* Start INPUT DATA *

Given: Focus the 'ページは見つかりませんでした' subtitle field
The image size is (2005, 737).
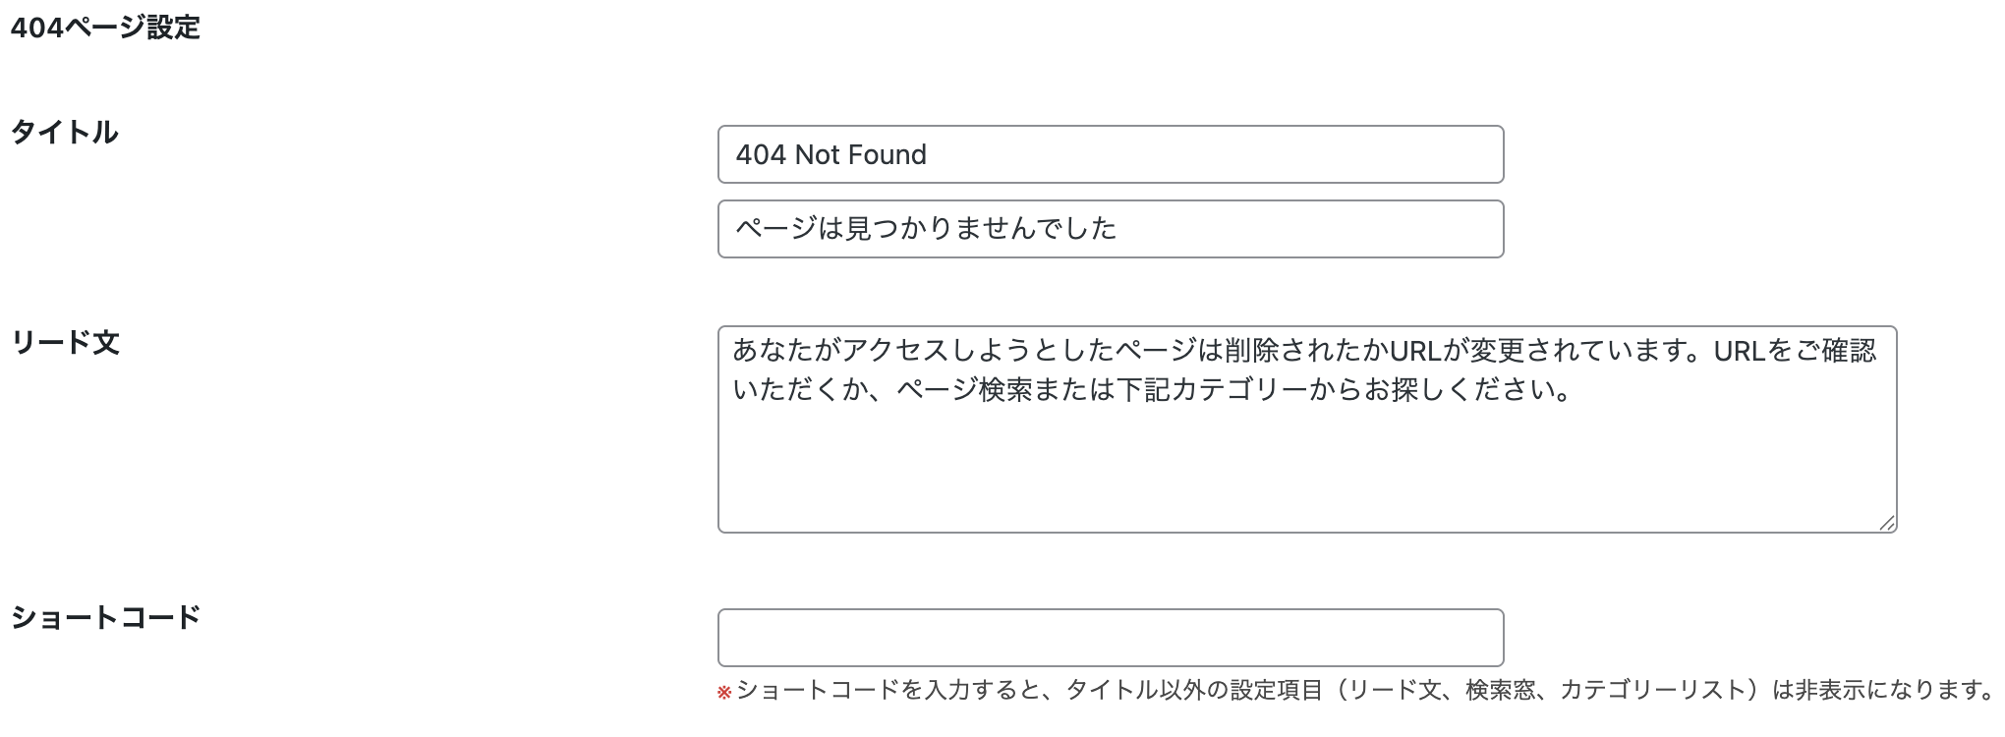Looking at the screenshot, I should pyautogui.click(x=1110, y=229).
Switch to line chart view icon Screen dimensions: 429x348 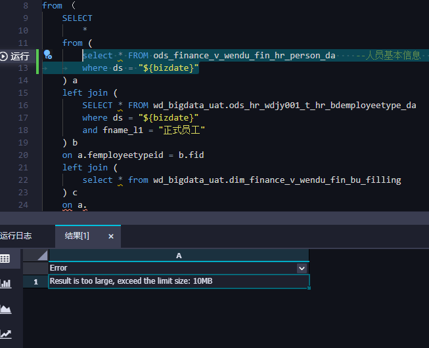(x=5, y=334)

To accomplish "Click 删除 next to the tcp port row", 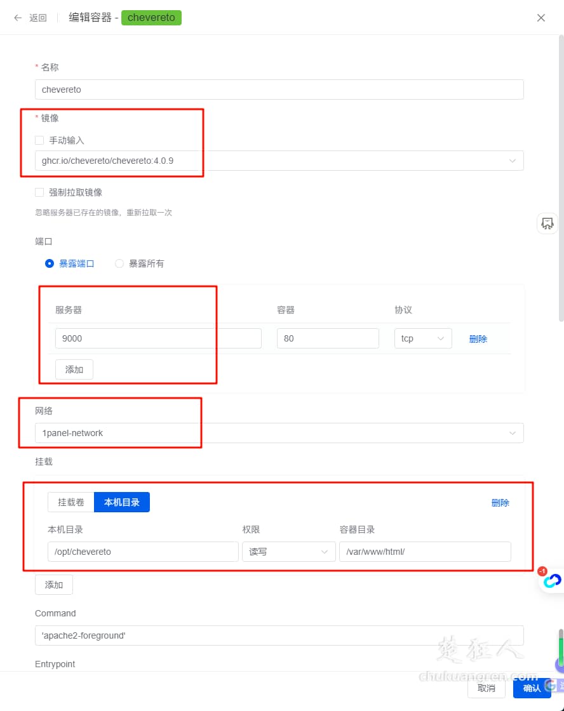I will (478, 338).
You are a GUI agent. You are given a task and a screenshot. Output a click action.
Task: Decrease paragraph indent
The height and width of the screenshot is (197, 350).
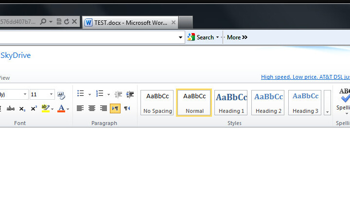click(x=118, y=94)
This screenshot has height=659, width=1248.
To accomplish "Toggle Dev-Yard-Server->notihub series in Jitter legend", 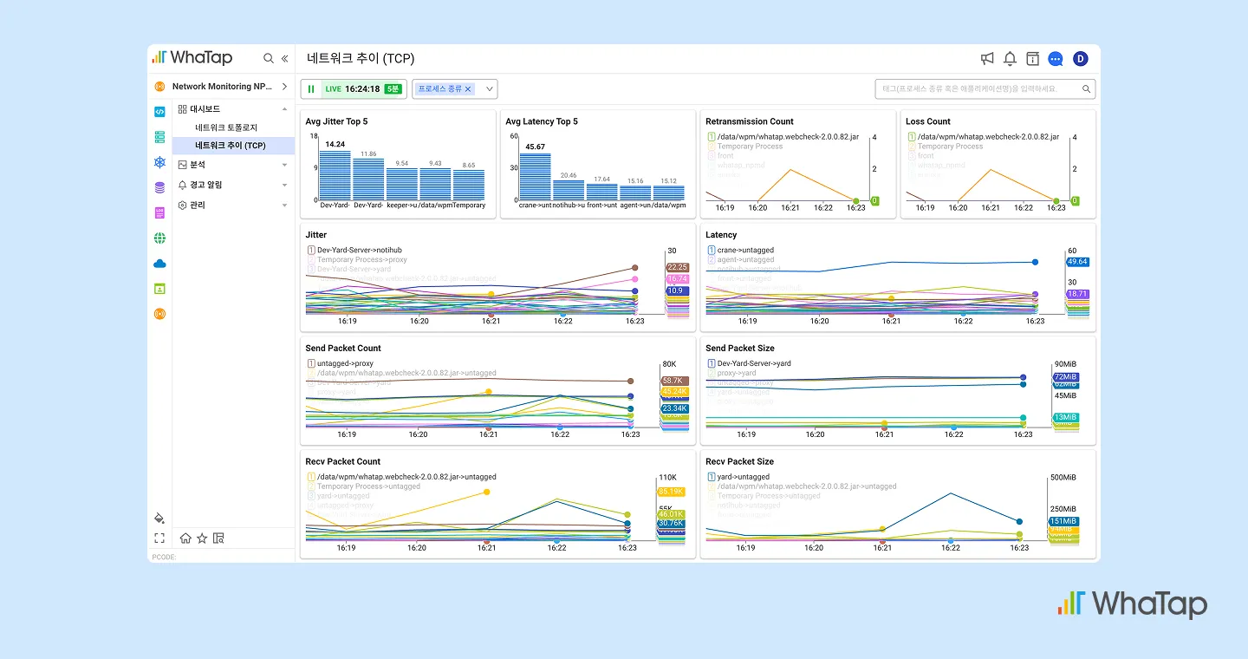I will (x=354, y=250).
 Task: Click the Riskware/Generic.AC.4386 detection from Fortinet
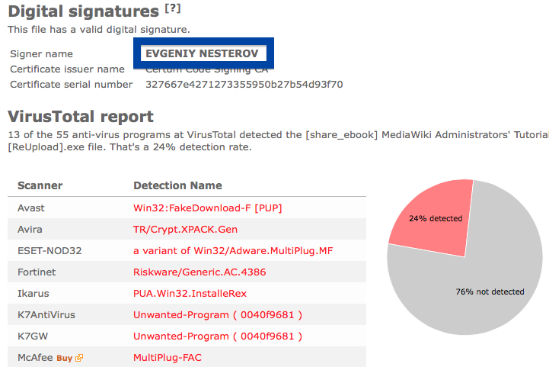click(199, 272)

* End INPUT DATA *
* Start INPUT DATA *

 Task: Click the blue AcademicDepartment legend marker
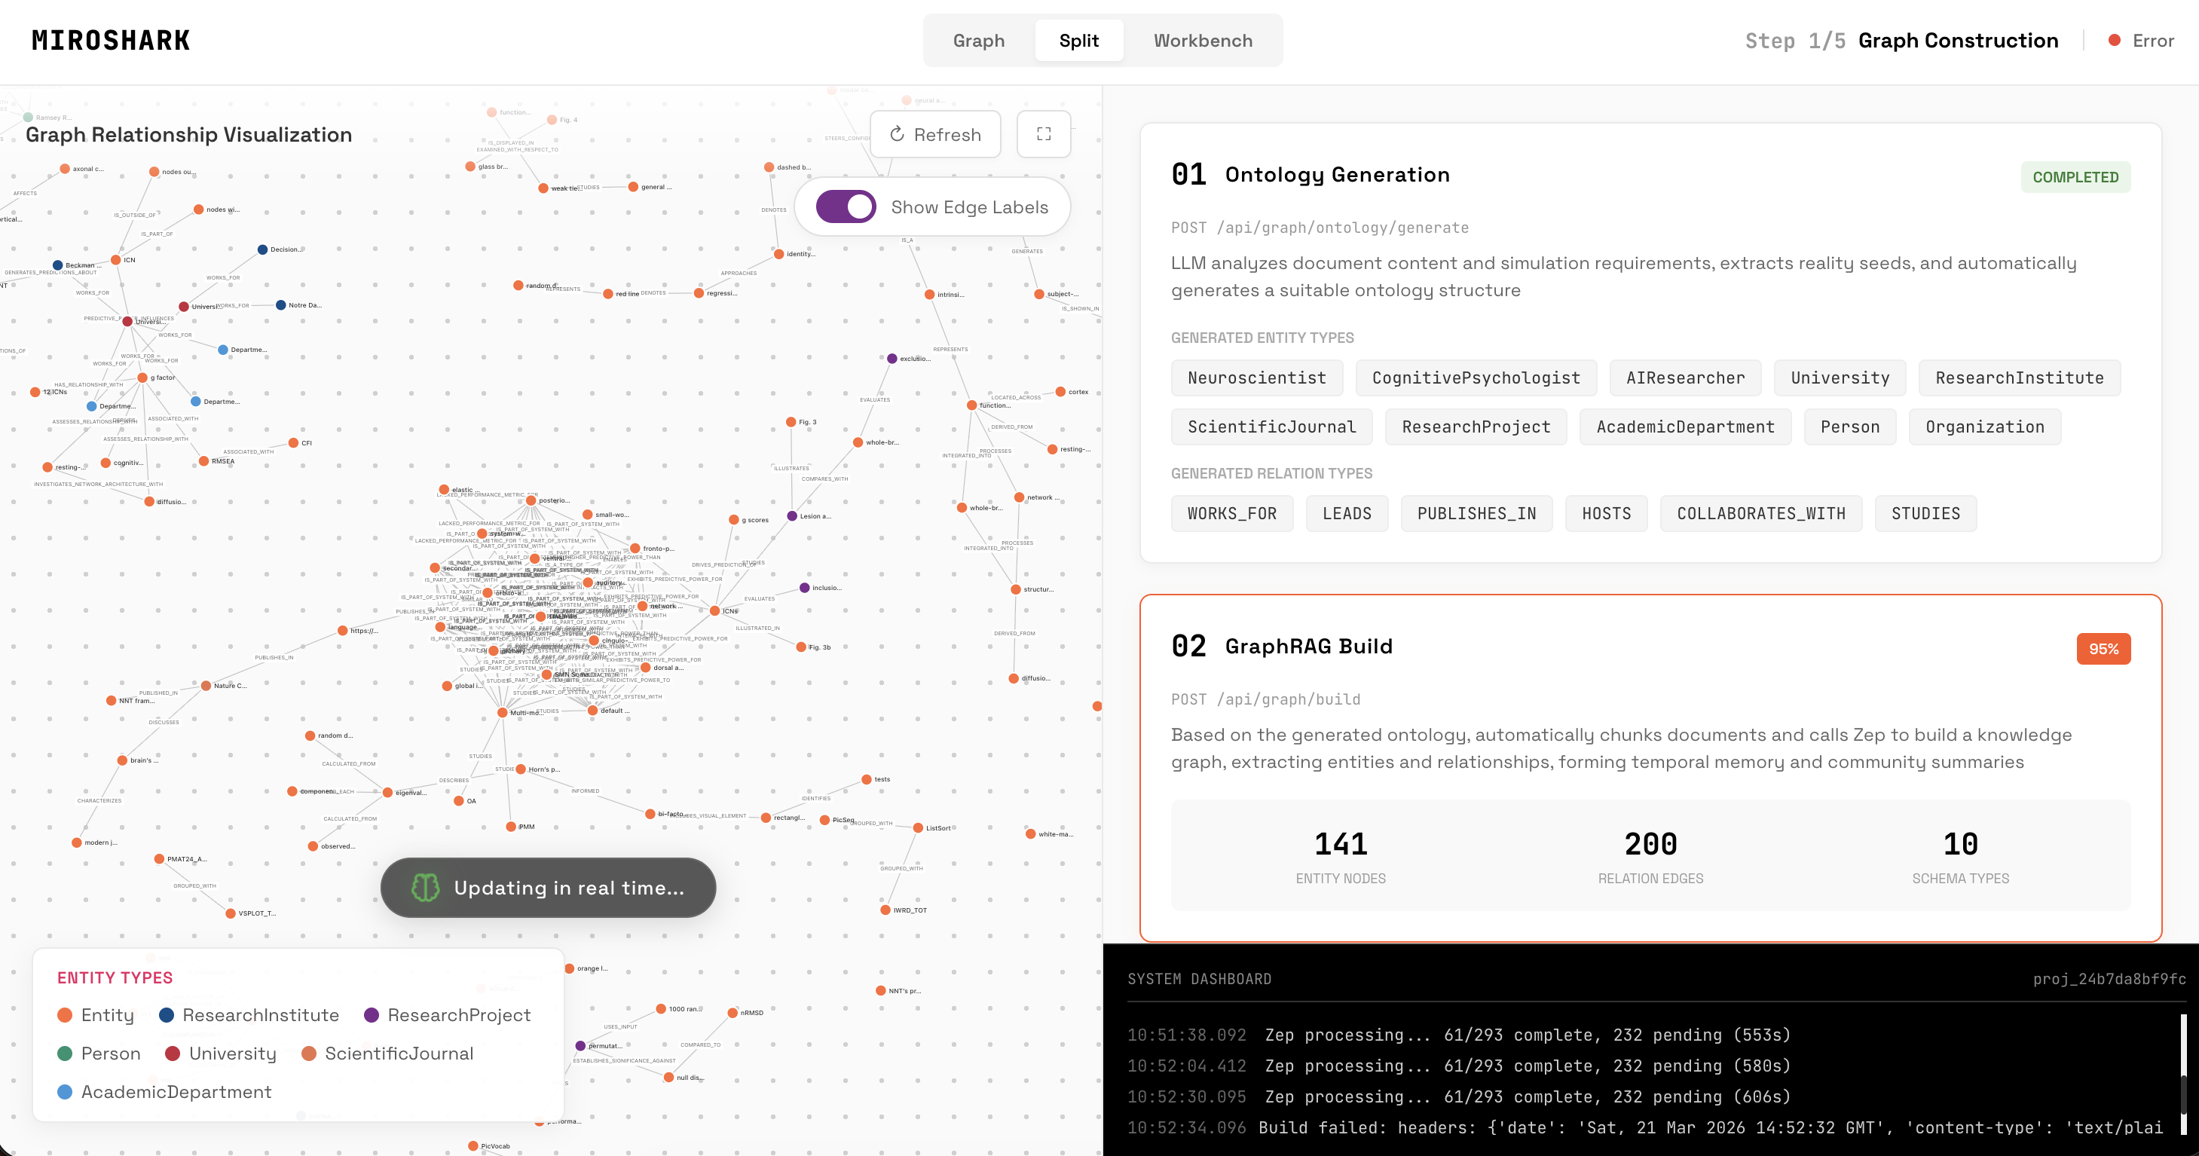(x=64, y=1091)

* End INPUT DATA *

* [TASK TO CARRY OUT] State how many lines in the items above contain the string "height". Reply with the number only.

* [OUTPUT OF THE TASK] 2